In response to the exceptional circumstances caused by the Coronavirus threat and lock-down measures to reduce contagion of COVID-19 disease, the Financial Conduct Authority (FCA) recently published extra guidance for mortgage loan providers. Primarily, the updated advice aims to minimise the threat of repossession if owner-occupiers fall into mortgage payment arrears.

Unfortunately, following the limits on movement and restriction of business activity imposed from March, many employees and homeowners have seen their monthly income reduce. Specifically, the new guidance applies to borrowers who are experiencing difficulties paying their home loans, due to the lock-down, self-isolation and quarantine measures.

Customers’ Interests

In line with FCA publication PRIN 2.1.1 Principle 6, firms must treat customers fairly and pay due regard to their interests. Among others, the principle applies to banks, building societies and other mortgage lenders when dealing with borrowers.

Additionally, MCOB (Mortgage Conduct Of Business) rules require firms to deal honestly and professionally, as well as in their clients’ best interests. In enforcing these requirements, the FCA expects every financial institution to follow the guidance published in the 2008 regulations. Significantly, the watchdog expects all providers to comply – including those not registered with the Financial Services and Markets Authority.

Significantly, the new guidance also covers information provision, waiving of fees, payment holidays and possession proceedings. For as long as the exceptional restrictions and threat of COVID-19 disease continue to cause upheaval and uncertainty, repossession actions are out of the question. Furthermore, social distancing and self-isolation mean that lenders are to refrain from enforcing orders. Notably, the FCA states that it intends to act as necessary and without hesitation against mortgage providers that initiate or continue repossession proceedings in contravention of Principle 6 and MCOB during the lock-down period – and, conceivably, beyond.

Under the revised guidance, the FCA places the onus on building societies, banks and other home loan companies to keep customers fully informed.
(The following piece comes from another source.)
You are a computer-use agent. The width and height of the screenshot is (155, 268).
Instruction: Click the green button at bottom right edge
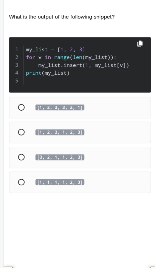(153, 267)
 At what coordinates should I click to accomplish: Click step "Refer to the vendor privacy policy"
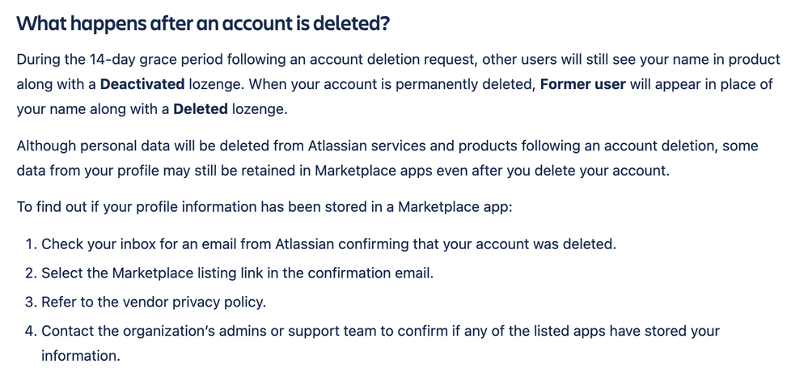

Lenders must discuss the possible impact of repossession with them, along with the likely effects on any remaining equity if they stay in the property. In the current situation, repossessions can take place only if the customer and lender agree to it.

Notably, the recently issued additional mortgage guidance makes it clear that there are to be no additional fees or charges except interest. Payment pauses of three months ought to be available to customers who request them and, importantly, such requests should not have any negative impact on credit scores.

Coronavirus Business Interruption Loan Scheme

In further news published on its website, the interim chief executive of the FCI, Christopher Woolard, emphasised how the regulatory body wanted to help lenders support businesses during these atypical and extraordinary times. The exceptional times had required changes to guidance on lending criteria and payment vacations, to provide some certainty.

Mr Woolard made it clear that if small business borrowers were in financial difficulty due to the lockdown, they could access funds based on their past performance and prospects, rather than on the current position only.

In what might prove to be a lifeline for numerous SMEs (small and medium-sized enterprises), companies can now apply for support through the Business Interruption Loan Scheme, as announced by the Chancellor of the Exchequer. Unincorporated enterprises such as partnerships and sole traders will also have access to the initiative, for loans of up to £25,000. Under the plans, lenders have instructions to assess previous years’ trading figures, business plans and cash flow forecasts. Temporary cash flow pressures should not in themselves, therefore, prevent firms from receiving the loans they request.

On a final note, the FCA intended to review its published advice within three months and update it as appropriate.